Set down every line of the material below exactly as it stands, omitting the pictures.

□ □ □ □

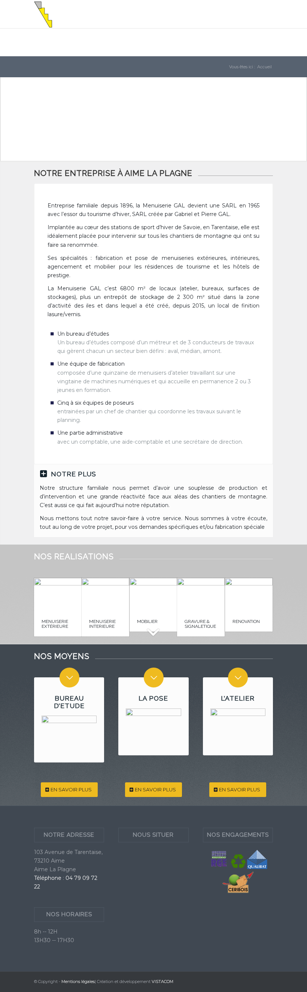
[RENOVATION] (249, 595)
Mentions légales (78, 981)
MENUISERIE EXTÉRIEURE (55, 624)
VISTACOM (162, 981)
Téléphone (47, 878)
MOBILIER (147, 621)
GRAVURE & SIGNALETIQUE (200, 624)
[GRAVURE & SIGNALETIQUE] (201, 595)
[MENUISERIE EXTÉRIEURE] (58, 595)
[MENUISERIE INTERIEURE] (105, 595)
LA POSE (153, 698)
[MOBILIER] (153, 595)
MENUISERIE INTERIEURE (102, 624)
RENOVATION (246, 621)
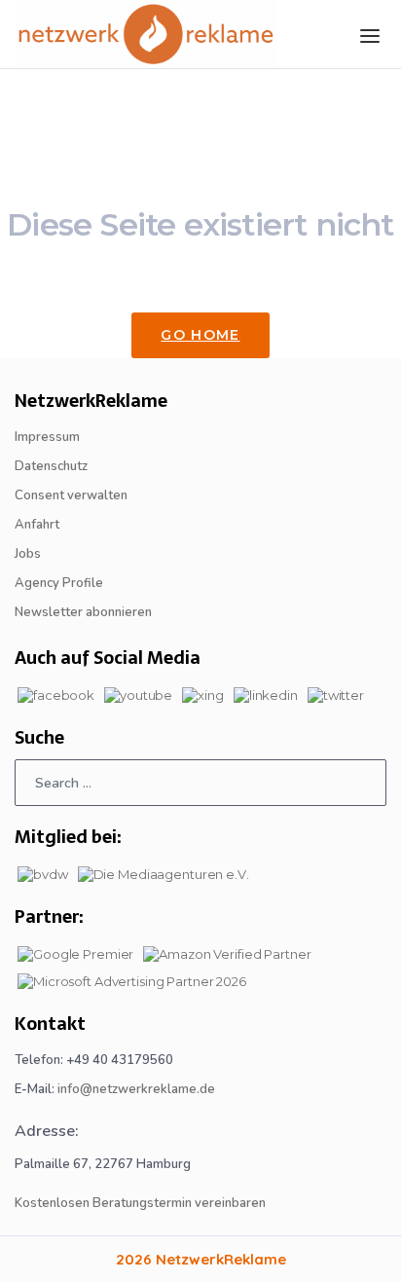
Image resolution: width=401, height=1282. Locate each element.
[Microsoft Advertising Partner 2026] (132, 979)
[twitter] (336, 693)
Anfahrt (37, 524)
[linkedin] (266, 693)
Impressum (47, 437)
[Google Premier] (75, 952)
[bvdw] (43, 872)
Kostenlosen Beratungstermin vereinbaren (140, 1203)
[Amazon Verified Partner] (226, 952)
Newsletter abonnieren (83, 612)
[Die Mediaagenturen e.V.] (163, 872)
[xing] (203, 693)
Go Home (200, 335)
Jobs (28, 554)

□ □ □ □

* **CORRECT OUTPUT**:
[RENOVATION] (249, 595)
Mentions légales (78, 981)
MENUISERIE EXTÉRIEURE (55, 624)
VISTACOM (162, 981)
Téléphone (47, 878)
MOBILIER (147, 621)
GRAVURE & SIGNALETIQUE (200, 624)
[GRAVURE & SIGNALETIQUE] (201, 595)
[MENUISERIE EXTÉRIEURE] (58, 595)
[MENUISERIE INTERIEURE] (105, 595)
LA POSE (153, 698)
[MOBILIER] (153, 595)
MENUISERIE INTERIEURE (102, 624)
RENOVATION (246, 621)
Image resolution: width=401, height=1282. Locate each element.
[Microsoft Advertising Partner 2026] (132, 979)
[twitter] (336, 693)
Anfahrt (37, 524)
[linkedin] (266, 693)
Impressum (47, 437)
[Google Premier] (75, 952)
[bvdw] (43, 872)
Kostenlosen Beratungstermin vereinbaren (140, 1203)
[Amazon Verified Partner] (226, 952)
Newsletter abonnieren (83, 612)
[Die Mediaagenturen e.V.] (163, 872)
[xing] (203, 693)
Go Home (200, 335)
Jobs (28, 554)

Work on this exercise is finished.